*** Opening of Source material ***

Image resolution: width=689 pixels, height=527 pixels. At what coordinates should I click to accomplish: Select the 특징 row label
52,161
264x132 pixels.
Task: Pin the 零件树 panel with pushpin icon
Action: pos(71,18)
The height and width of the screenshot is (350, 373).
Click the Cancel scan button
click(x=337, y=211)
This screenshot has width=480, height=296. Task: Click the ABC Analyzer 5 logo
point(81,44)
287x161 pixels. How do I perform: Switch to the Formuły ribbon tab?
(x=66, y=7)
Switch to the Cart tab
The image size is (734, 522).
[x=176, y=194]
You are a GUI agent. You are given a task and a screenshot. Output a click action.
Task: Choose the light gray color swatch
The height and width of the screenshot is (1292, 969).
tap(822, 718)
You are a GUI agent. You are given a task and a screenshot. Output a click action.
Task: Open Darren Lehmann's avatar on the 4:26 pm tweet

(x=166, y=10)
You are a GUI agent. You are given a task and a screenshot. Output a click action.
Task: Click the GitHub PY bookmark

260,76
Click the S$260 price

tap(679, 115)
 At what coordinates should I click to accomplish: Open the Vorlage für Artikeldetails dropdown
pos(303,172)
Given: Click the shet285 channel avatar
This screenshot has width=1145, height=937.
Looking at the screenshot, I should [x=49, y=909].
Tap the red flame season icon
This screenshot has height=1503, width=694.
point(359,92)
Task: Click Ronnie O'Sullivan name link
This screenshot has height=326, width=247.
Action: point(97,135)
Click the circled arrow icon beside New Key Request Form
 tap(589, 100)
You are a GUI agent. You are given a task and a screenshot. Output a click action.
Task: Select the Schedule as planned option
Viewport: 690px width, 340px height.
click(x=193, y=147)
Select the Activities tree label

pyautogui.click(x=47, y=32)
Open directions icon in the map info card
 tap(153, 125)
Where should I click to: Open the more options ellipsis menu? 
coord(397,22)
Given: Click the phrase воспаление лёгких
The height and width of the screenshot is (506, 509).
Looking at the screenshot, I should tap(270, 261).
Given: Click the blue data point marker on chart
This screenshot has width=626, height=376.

*** Close of Source material ***

Your objective >>
Your reply should be an exact copy of every line from the line with "Given: Click the phrase воспаление лёгких" through the final line of the data, and nothing more.

Exercise answer >>
Given: Click the phrase воспаление лёгких
The height and width of the screenshot is (506, 509).
Looking at the screenshot, I should tap(270, 261).
Given: Click the blue data point marker on chart
This screenshot has width=626, height=376.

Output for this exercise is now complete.